WHAT YOU NEED TO DO: The task calls for every line of the data to be repeated exactly.

(Saved entries)
== Segment start ==
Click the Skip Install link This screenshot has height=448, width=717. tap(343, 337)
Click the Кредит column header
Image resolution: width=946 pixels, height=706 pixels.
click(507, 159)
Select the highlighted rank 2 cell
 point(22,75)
== Segment end ==
RESPONSE:
Click the Skip Install link This screenshot has height=448, width=717. tap(343, 337)
Click the Кредит column header
Image resolution: width=946 pixels, height=706 pixels.
click(507, 159)
Select the highlighted rank 2 cell
 point(22,75)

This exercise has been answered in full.